# DESCRIPTION OF THE TASK
Determine how many lines in the entries below contain "Data", and output only that number.

# STUDY MATERIAL
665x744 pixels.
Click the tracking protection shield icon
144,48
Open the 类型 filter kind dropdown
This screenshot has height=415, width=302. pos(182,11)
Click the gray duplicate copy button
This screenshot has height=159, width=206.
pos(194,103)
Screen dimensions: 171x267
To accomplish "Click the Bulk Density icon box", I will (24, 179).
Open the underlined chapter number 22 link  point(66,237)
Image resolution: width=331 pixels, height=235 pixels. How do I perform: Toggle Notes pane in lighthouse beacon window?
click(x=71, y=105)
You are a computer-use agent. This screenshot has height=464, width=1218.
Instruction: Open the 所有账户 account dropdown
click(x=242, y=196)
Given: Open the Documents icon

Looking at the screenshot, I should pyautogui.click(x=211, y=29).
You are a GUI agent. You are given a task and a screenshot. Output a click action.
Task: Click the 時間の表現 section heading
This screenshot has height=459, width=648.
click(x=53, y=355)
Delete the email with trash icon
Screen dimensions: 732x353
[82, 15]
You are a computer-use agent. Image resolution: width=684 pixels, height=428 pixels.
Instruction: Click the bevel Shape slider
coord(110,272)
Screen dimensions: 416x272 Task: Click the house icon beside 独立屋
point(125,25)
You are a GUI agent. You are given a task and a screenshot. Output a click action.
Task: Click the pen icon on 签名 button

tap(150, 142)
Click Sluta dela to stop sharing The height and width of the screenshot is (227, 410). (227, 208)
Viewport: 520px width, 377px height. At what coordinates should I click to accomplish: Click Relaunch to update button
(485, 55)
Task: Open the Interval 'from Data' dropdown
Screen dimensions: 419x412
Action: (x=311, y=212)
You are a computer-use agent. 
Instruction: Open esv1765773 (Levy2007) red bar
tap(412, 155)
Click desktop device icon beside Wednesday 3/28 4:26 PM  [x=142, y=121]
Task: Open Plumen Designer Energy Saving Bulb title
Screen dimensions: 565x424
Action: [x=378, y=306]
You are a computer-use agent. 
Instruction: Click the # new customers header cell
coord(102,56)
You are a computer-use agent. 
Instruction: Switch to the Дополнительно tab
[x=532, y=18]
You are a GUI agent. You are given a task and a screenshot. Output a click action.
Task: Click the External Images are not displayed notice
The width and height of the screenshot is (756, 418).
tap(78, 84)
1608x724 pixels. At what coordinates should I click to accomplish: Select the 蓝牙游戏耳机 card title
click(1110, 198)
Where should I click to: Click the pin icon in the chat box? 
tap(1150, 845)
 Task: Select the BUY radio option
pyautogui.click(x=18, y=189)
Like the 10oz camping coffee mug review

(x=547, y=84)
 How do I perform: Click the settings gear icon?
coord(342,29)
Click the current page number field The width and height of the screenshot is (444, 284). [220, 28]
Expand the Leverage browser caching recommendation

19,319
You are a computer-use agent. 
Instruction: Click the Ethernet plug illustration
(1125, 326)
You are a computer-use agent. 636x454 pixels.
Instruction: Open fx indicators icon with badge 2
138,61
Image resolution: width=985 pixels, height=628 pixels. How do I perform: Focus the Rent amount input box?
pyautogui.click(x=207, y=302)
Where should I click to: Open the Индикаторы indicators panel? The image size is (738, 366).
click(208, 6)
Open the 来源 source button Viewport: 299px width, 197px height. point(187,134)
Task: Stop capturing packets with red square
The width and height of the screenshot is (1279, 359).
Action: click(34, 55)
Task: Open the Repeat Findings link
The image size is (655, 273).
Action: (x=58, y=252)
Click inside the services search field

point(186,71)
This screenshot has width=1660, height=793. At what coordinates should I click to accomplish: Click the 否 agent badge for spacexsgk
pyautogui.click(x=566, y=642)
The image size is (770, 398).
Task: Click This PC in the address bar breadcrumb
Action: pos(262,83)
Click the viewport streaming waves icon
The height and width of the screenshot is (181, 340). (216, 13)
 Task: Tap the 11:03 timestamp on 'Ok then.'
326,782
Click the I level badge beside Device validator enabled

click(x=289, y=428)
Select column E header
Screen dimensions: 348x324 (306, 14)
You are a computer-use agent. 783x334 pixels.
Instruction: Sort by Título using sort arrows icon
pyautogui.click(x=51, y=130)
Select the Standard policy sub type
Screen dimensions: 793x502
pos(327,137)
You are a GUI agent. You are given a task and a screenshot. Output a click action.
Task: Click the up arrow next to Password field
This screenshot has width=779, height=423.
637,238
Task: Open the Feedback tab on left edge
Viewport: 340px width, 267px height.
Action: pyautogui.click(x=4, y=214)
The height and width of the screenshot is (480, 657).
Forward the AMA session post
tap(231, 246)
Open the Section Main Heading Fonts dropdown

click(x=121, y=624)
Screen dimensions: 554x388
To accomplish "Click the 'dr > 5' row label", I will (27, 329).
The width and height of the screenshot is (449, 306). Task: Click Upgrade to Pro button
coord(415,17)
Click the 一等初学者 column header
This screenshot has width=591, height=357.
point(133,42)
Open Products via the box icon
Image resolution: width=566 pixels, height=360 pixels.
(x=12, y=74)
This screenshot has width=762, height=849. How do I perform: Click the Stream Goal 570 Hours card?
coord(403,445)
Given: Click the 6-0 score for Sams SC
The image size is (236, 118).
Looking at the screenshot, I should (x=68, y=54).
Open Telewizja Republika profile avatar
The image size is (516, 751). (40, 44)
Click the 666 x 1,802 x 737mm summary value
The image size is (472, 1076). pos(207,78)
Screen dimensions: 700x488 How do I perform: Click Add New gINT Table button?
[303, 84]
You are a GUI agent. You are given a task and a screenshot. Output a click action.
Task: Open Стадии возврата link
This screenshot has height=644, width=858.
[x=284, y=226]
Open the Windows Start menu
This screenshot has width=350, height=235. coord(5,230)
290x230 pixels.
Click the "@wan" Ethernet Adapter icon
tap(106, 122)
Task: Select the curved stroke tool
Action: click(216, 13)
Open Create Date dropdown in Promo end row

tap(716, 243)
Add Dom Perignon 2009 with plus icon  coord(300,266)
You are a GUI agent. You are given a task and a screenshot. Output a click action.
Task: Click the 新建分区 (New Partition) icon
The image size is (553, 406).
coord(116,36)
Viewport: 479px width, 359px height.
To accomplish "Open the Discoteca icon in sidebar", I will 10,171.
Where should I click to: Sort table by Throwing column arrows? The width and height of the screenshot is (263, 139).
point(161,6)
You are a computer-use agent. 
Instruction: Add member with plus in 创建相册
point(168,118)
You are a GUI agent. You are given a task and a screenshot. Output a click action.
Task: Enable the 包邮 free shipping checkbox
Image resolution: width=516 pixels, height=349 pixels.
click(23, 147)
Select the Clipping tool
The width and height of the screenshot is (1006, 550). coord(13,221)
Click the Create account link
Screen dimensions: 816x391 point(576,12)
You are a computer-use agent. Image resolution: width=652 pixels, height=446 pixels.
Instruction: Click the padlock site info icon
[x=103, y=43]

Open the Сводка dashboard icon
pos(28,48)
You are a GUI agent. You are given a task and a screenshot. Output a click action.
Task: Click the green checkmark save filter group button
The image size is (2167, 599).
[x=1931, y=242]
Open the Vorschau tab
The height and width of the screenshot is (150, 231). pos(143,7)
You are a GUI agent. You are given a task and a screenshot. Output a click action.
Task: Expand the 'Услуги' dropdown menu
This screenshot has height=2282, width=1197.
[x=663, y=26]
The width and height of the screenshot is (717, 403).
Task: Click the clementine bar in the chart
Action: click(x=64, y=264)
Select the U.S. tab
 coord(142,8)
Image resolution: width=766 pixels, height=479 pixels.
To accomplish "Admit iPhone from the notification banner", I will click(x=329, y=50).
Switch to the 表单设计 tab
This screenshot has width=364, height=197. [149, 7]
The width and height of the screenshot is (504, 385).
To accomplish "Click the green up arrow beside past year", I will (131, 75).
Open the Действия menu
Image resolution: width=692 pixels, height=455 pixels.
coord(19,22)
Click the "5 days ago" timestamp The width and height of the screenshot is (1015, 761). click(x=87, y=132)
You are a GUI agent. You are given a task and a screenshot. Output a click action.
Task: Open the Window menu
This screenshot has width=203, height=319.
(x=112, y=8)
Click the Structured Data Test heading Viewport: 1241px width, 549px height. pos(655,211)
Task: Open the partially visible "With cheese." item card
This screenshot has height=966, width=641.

# TASK ANSWER
2